I did the same thing on a TV years ago to get a line level signal with adjustable volume via the remote. Needed both a resistor voltage divider to get the signal down to line level and the transformer or isolator as mentioned by Galu in post #2 because the TVs amp chip had a BTL output. It did work good but, as for sound quailty you are still dealing with the TVs invariably low-end DAC, an uneccessary amp stage, and a transformer in the signal path. Later I did compare it with an outboard DAC (ES9038) which sounded much better.
I have some 1:1 isolation transformers from a ground loop isolator I bought for car audio awhile ago but it blocked a lot of the low frequencies. Seeing as how I purchased it for a truck with a subwoofer it didn't do me any good to use it! I ended up finding and fixing my ground loop the right way so it worked out. That experience has left me wondering if that's a common trait of isolation transformers or just of cheap crappy ones?
 
They came out of a $15 ground loop isolator and don't have a single marking on them anywhere. They were soldered onto a PCB with 2 pairs of RCAs in and out for a 4ch system. I guess I'll hold onto them in case I need to isolate a tweeter one day.. lol

It's clear now that my efforts to control volume from my TV remote is futile. I'll look into getting a DAC that has a remote. I have dabbled in way more hobbies than the average person and audio is one the most challenging ones to conquer.
 
Last edited:
Sorry dkfan9 I just saw your post now! I can take the back off the TV again and investigate. I put this project to the side for now because of the Holidays and family in town visiting. I thought this may work because I did the exact same thing using the same resistors tapped off the output of a tpa3116d2 amp and it works flawlessly as far as I can tell. I have a few passive subwoofers that I am struggling to power around the house and have been using 3116 mono boards taking input from another 2.1 3116 board to utilize the LPF on the 2.1 amp. I find myself constantly doing unconventional things that require odd implementation.

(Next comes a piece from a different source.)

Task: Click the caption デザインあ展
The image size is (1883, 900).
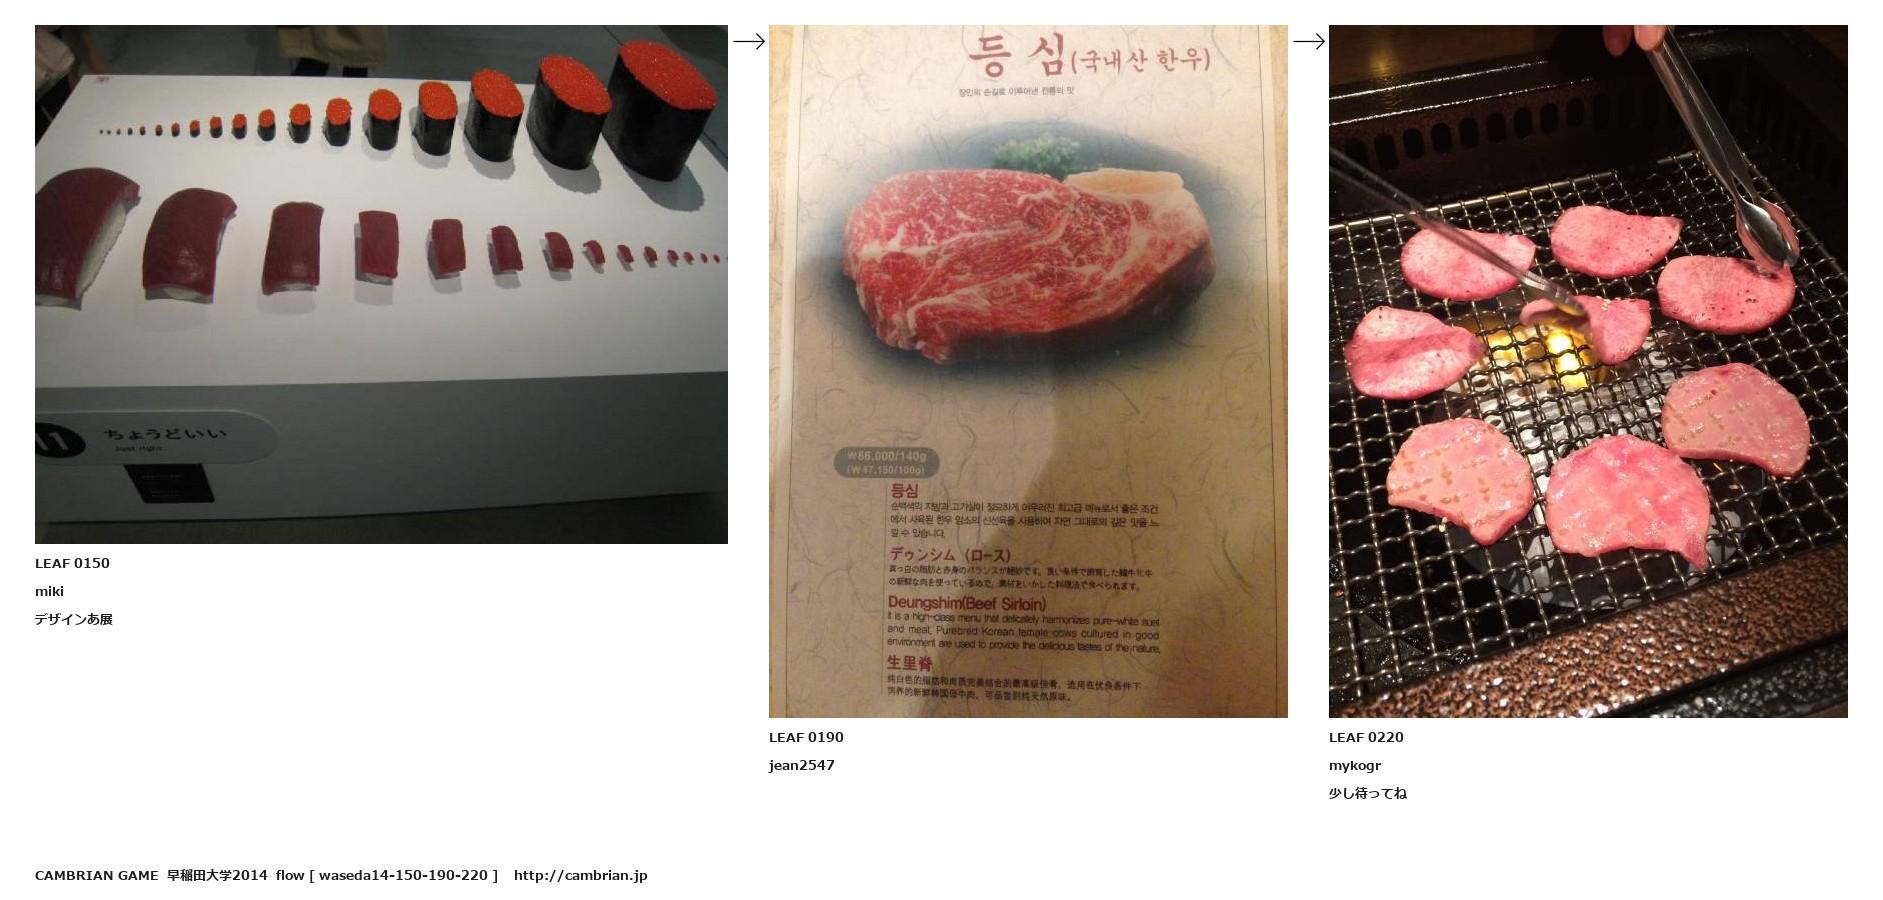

Most people say to buy this or that instead but I already own this gear and want to be able to use it vs throwing it away and buying new.
Completely understand the holiday bustle--busy week for me as well. What model is your TV? There may be some info or a service manual online. Also, even if you don't end up finding a way to do this per your initial plan, you may be able to use a control signal from the TV so you can use the TV remote.
 
>>>I'm surprised the Samsung doesn't have a headphone output ...<<<<<<
I am still guessing a live chassis.

≥>>>>>> but know enough to look at the overall design and at least make a general assumption whether or not something may be high voltage. I've worked doing remodeling for 20yrs and have wired up countless 110v and 220v corcuits so I'm very familiar with how dangerous and scary electricity can be! I wouldn't attempt a modification like this if I wasn't somewhat confident about the wiring/danger.<<<<<<<<
True enough, but all those mains circuits are floating/isolated.
No chance you touch live or mains with your bare hands..

But here you WILL connect speaker derived signal to audio Ground, where you will touch connectors, chassis, circuit ground.

In fact, I guess THAT is behind your ground/buzz problems; it goes way deeper than a humble ground loop problem.

More than a multimeter, I suggest you use a neon bulb screwdriver, touching everywhere, specially speaker terminals but also any device you connected to the resistive attenuator.

It never hurts, takes all of 1 minute, and will dispel doubts for good.